Unfortunately, life is also full of happiness and difficulties, from bad marriages and divorces to births and deaths, and everything in between. But despite all the challenges we face, we often come out stronger, wiser, and better equipped to handle whatever comes our way. Our experiences shape us, teach us valuable lessons, and help us grow into better parents, friends, and human beings.
I'll never forget something an older neighbor once told me: "Be careful about judging your parents, because one day, you're going to have kids who will judge you." Those words have stuck with me over the years, reminding me to always approach others with compassion and understanding, especially those who are older and more experienced than me.
Attorney Connelly's Thoughts
When I first met Attorney RJ Connelly III, I was curious about what led him to specialize in this area of law, and it quickly became apparent that he has a deep respect and admiration for seniors, and an ardent desire to help them and their families navigate the aging process with dignity and grace.
RJ shared with me a story from his youth when he worked on a boat and had a transformative experience that changed his perspective on aging and the value of experience. He recalled climbing masts, running on gangways, and checking pumps while the captain, in his mind, "just sat in the stern holding the tiller." At the time, he felt that he was doing all the work, while the captain was simply coasting along. But as he grew older and gained more life experience, he realized just how important the captain's role was, and how much he relied on his wisdom, judgment, and experience to navigate the ship safely. Today, Attorney Connelly is a licensed captain himself.
In a conversation we were recently having about "The Christmas Story" movie and the "old man" character, he stated, "I've learned, sometimes the hard way, that it's not physical strength or endurance that leads to great accomplishments, but rather reflection, character, judgment, and experience. Our seniors have accumulated a wealth of knowledge and wisdom over the years, and we should all strive to learn from and honor their contributions. Age is not a liability but an asset we should value and cherish."
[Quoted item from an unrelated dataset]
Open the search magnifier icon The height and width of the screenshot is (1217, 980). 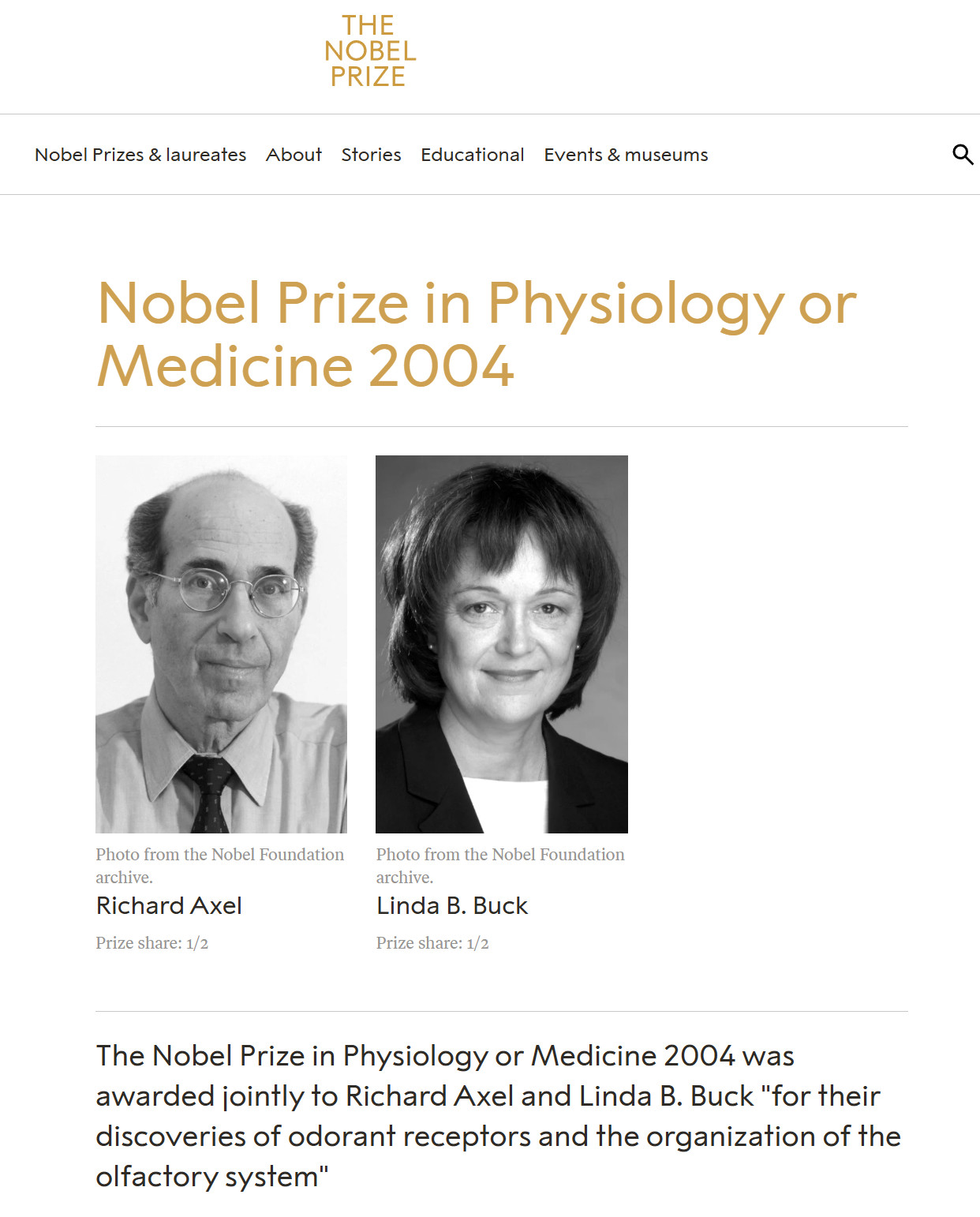tap(962, 155)
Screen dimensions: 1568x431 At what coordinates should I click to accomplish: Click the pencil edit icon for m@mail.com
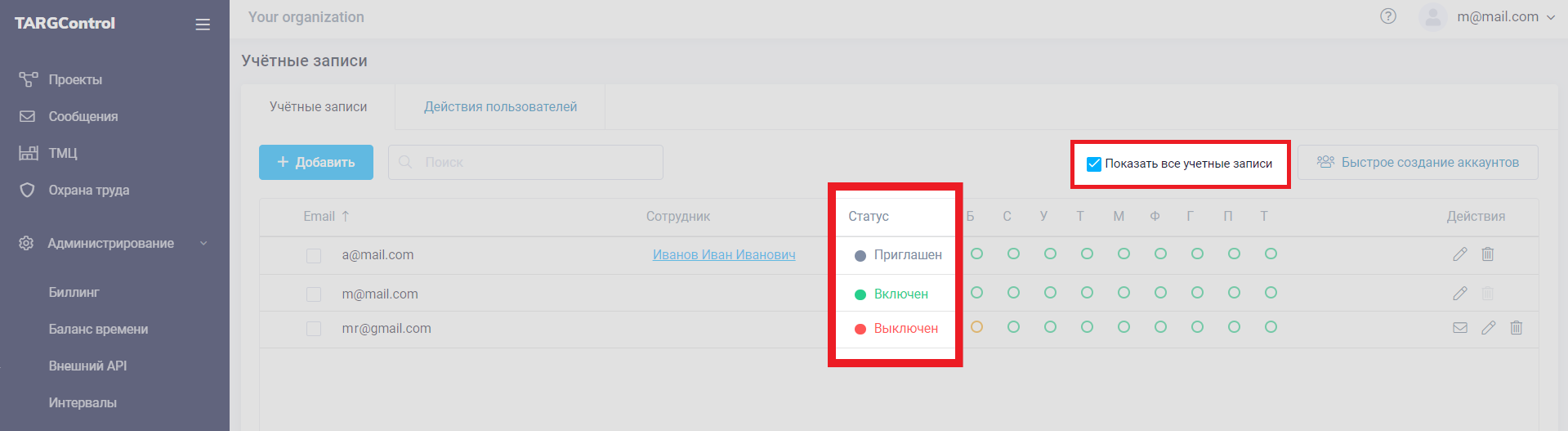1460,293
Attorney Connelly's statement about "A Christmas Story" resonated with me deeply. As I have grown older, my perspective on the movie has shifted. Initially, I saw my own father in the character of the old man, but now, as an older adult, I see myself in him - someone with a unique set of likes and dislikes based on thoughtful choices, rather than impulsive decisions. When I first watched the movie, I reflected on my childhood, but now, I find myself contemplating my relationship with my children and grandchildren, and what I can do to ensure their future success. Sometimes, that means stepping back and simply observing.
The family in "A Christmas Story" reflects our own families, with all the imperfections and quirks. That's what makes the movie so endearing. Today, when my grandchildren watch the movie, they are just as captivated by the story as I was as a younger man. The absence of special effects, car chases, and cartoon characters is inconsequential - what matters is the relatable characters and their experiences. It doesn't matter what race or ethnicity the children watching come from, because they can all see themselves in the film's message. As they grow older, they will come to understand the importance of the movie's themes and how they relate to their own lives. Eventually, they will become parents themselves and find themselves behaving like their parents, and hopefully, they will realize that there is no shame in that.